On one hand, getting involved is a good and healthy thing, especially in a democracy. On the other hand, for people like this, it can be very difficult when their favorite candidates or causes lose.
In a study by the American Psychiatric Association, more than half of American adults say they feel that elections are "somewhat" or "very significant" sources of stress. As a result, post-election stress disorders are now common. According to Dr. Robert Bright, a Mayo Clinic psychiatrist, while Election Stress disorder isn't a scientific diagnosis, the concept is real.
It can cause tension in our shoulders. Some people experience gastrointestinal upset or headaches. There are sleep disturbances that can occur. Often this manifests as tossing and turning and laying awake worrying. Nightmares can even occur.
The biggest cause of election stress is the feeling of being out of control. It's no wonder that many of us suffer post-election anxiety, after all the horrible political commercials we have to endure that tell us what horrible nightmarish things will happen if we vote for this or that candidate.

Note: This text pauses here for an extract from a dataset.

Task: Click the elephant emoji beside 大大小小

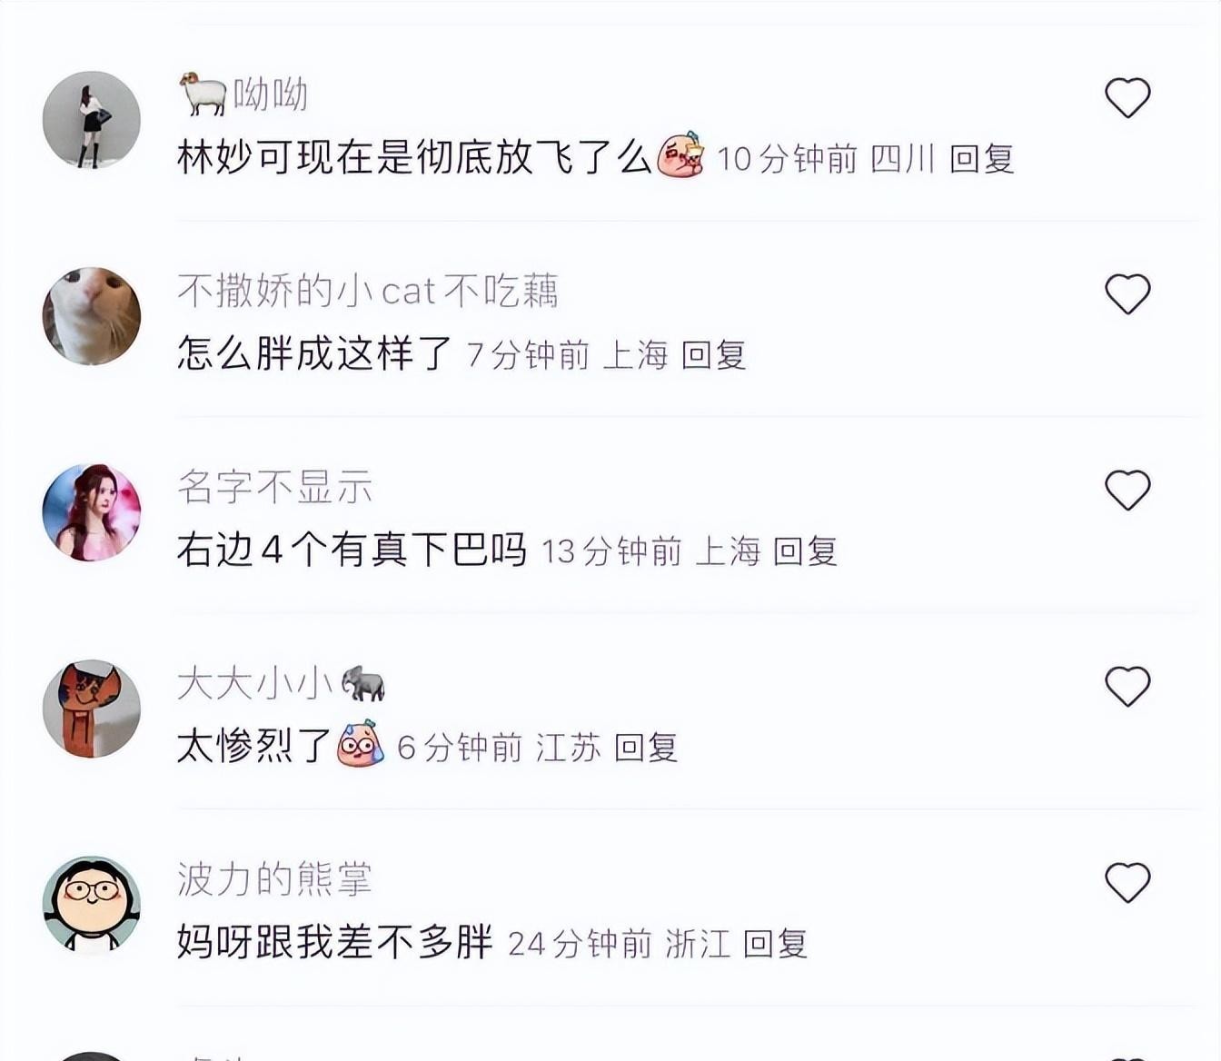Action: click(x=363, y=683)
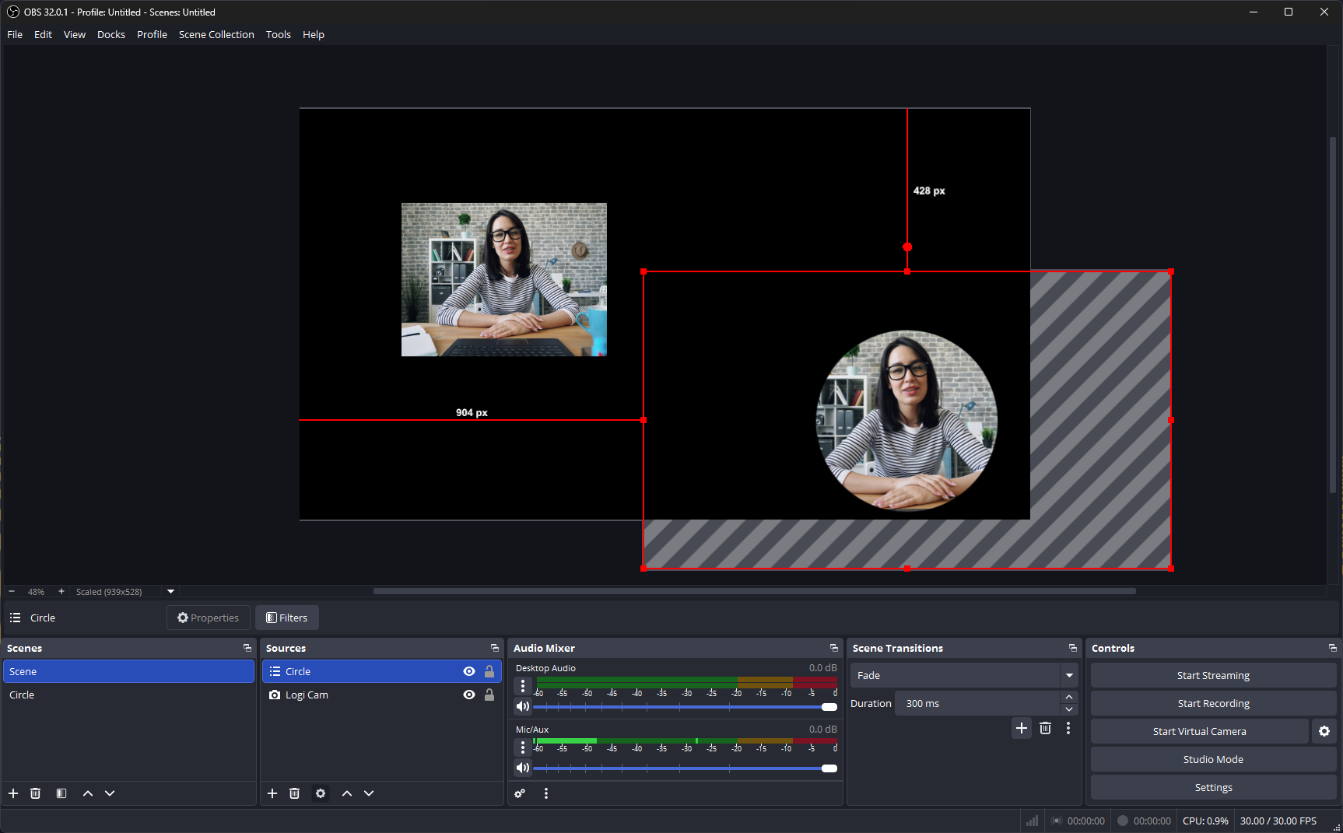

While it is normal to feel some anxiety if your candidates or causes lose, if it leads to clinical depression, sadness, and tearfulness and begins to impair or negatively affect your life, you might need to seek help. Symptoms might include:
- Intense worry that affects home, school, or work life
- Feeling keyed up
- Feeling more tired and fatigued
- Trouble with concentration
- Sleep problems
- panic attacks.
Some people experience symptoms that peak before the election. Others may be going through post-election stress. If you are experiencing post-election stress, don't hesitate to reach out to friends or social contacts. For some, you may have to seek out professional help.
Here are some things that might help.
1) Limit News Exposure
2) Find ways to contribute positively, like volunteering for a local organization or working to beautify the community.
3) Focus on the important personal relationships in your life.
4) Search for hope.
5) Focus on your physical health.
6) Limit negative coping skills like drinking.
7) Completely unplug for a while. Visit a park or other positive outdoor space.
If you need help, reach out for it. If you see someone else suffering, offer them help. Try to keep things in perspective and ask yourself one important question, will the results of this or any election really impact you that much personally?
After all, there's always another election right around the corner.